An Exercise in Irrelevance - Barriers to Reuse

I greatly enjoyed going to a workshop organised by Uniprot on data reuse. It was nice to see again some faces that I have not seen for a while; also nice to get a mention from Alex Bateman on a paper that Michael Bell and I wrote quite a few years ago know. I hope I managed to contribute something useful, although I am sure I started to get incoherent toward 8pm, as my stomach told me I needed dinner and my brain told me it needed sofa time.
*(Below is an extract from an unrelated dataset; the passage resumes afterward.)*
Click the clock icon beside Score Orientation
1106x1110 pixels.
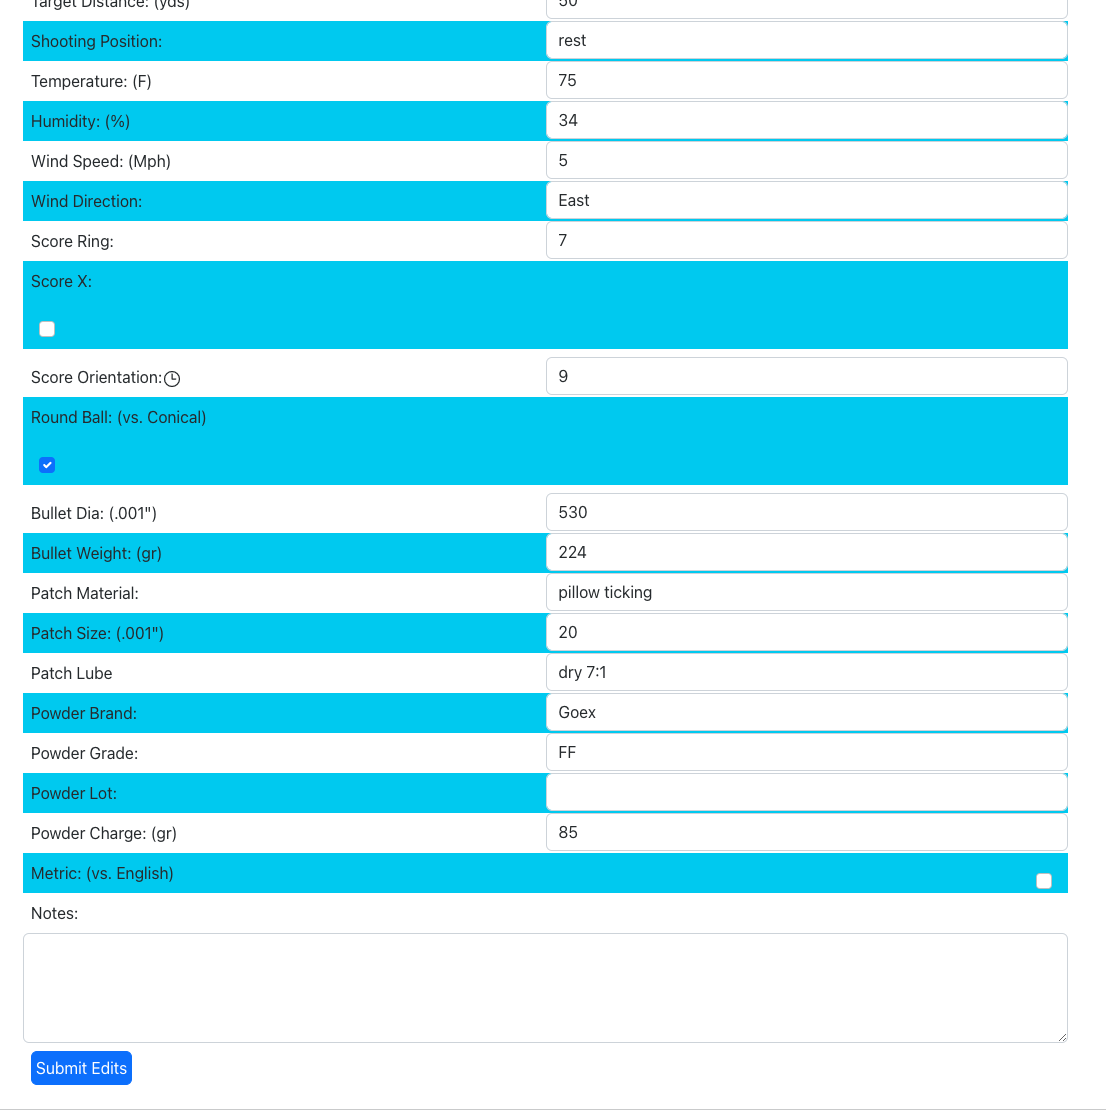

For me, it was a nice chance to think about where we have come from and how far we have come. Bioinformatics is now such a knowledge rich domain and we have built this complex knowledge ecosystem with data distributed around the world, updated and freely accessible. The complexity of it all is probably in excess of almost any other discipline, although, of course, in terms of size we are dwarfed by many other areas.
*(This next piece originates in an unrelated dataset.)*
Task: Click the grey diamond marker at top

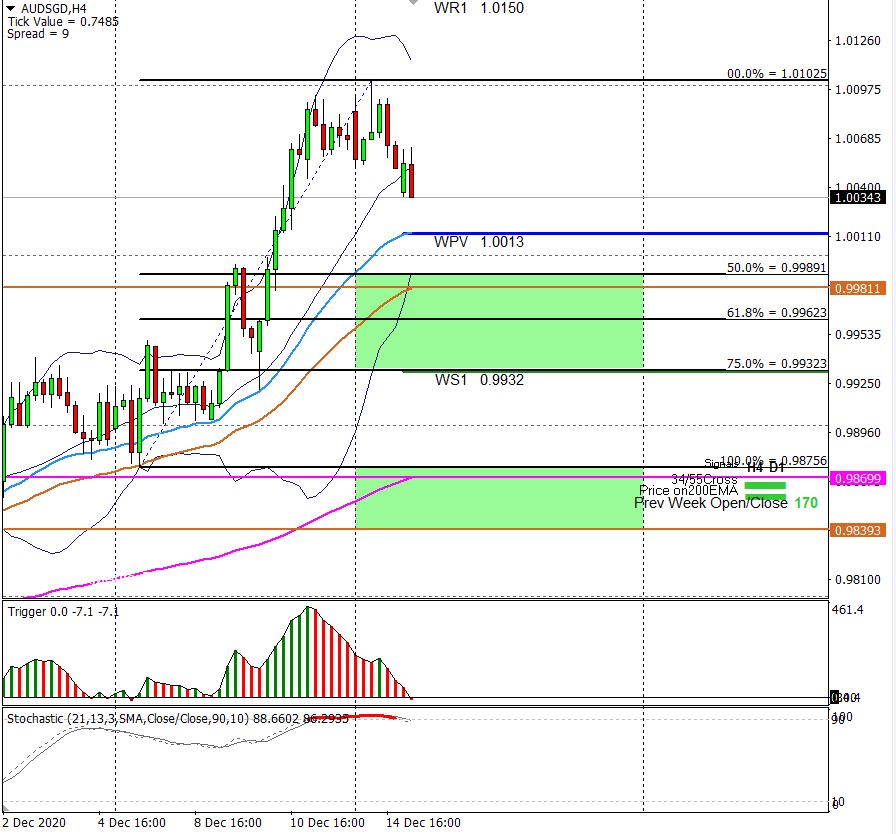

Tying all of this together is a complex string of technologies from things like accession numbers, URLs, a whole variety of APIs, with XML, RDF thrown in their somewhere; and, of course, everywhere we go in biology, the inescapable reality that for all of the context and much of the actual data is only available in free text, hidden in papers. The system has grown over the years making it baroque, confusing and chaotic; but organised enough that you can do amazing things with it, a vast knowledge structure which underpins almost all of our attempts to understand biology these days.

The hope is to produce a white paper from the workshop, so I won’t repeat the discussion more than that, but I may also do some thinking about the technology that we use for reuse and the criteria that we might judge this by.